Machine Learning (In) Security: A Stream of Problems - Part 2
Based on sections 6,7,8 of paper "Machine Learning (In) Security: A Stream of Problems" by Ceschin et al.; CSCE 689 601 ML-Based Cyber Defenses
The paper describes the variety of problems faced by ML models today. The seminar delved into challenges and pitfalls faced in ML modelling and evaluation and the future of ML in cybersecurity. This blog is originally written for CSCE 689:601 and is the fourth blog of the series: "Machine Learning-Based CyberDefenses".
ML Modelling Issues and Solutions
In our previous discussions, we learned that a machine learning model is like a math tool that predicts things by spotting patterns in data. To find the best fit for a job, we try different models and tweak them. ML models for cybersecurity are a bit different because they can face challenges that normal methods can't handle in real-life situations.

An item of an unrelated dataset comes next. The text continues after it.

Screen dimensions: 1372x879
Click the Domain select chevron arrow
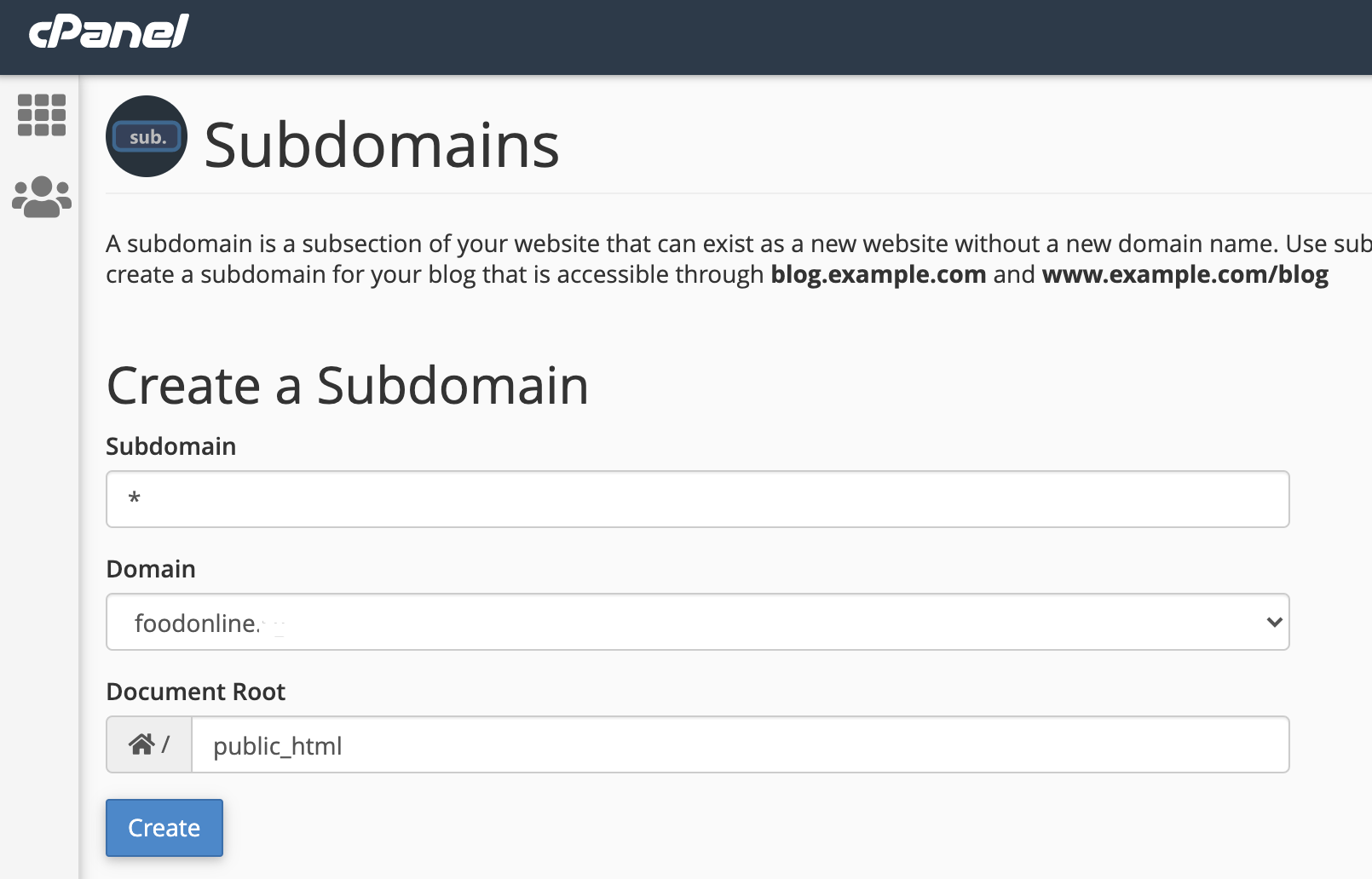point(1274,623)
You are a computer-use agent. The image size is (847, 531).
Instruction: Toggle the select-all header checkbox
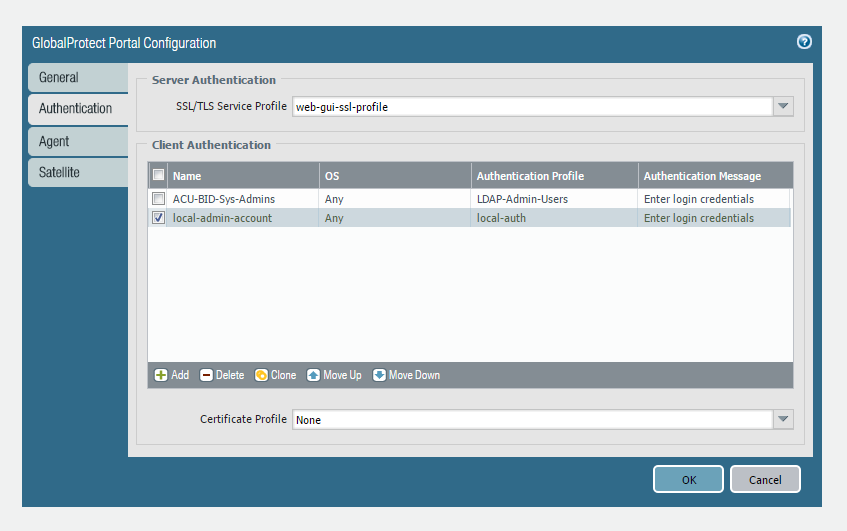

Issue 1: Concept [Drift + Evolution]
Concept Drift is the situation in which the relation between input data and target variable changes over time. Recall that in the arms race, attackers are constantly changing their attack vectors when trying to bypass defenders' solutions.
A simple example
Concept Evolution is the process of defining and refining concepts, resulting in new labels according to the underlying concepts.
A simple example
Both problems concept [drift and evolution] might be correlated in cybersecurity, given that new concepts may result in new labels, such as new types of attacks produced by attackers.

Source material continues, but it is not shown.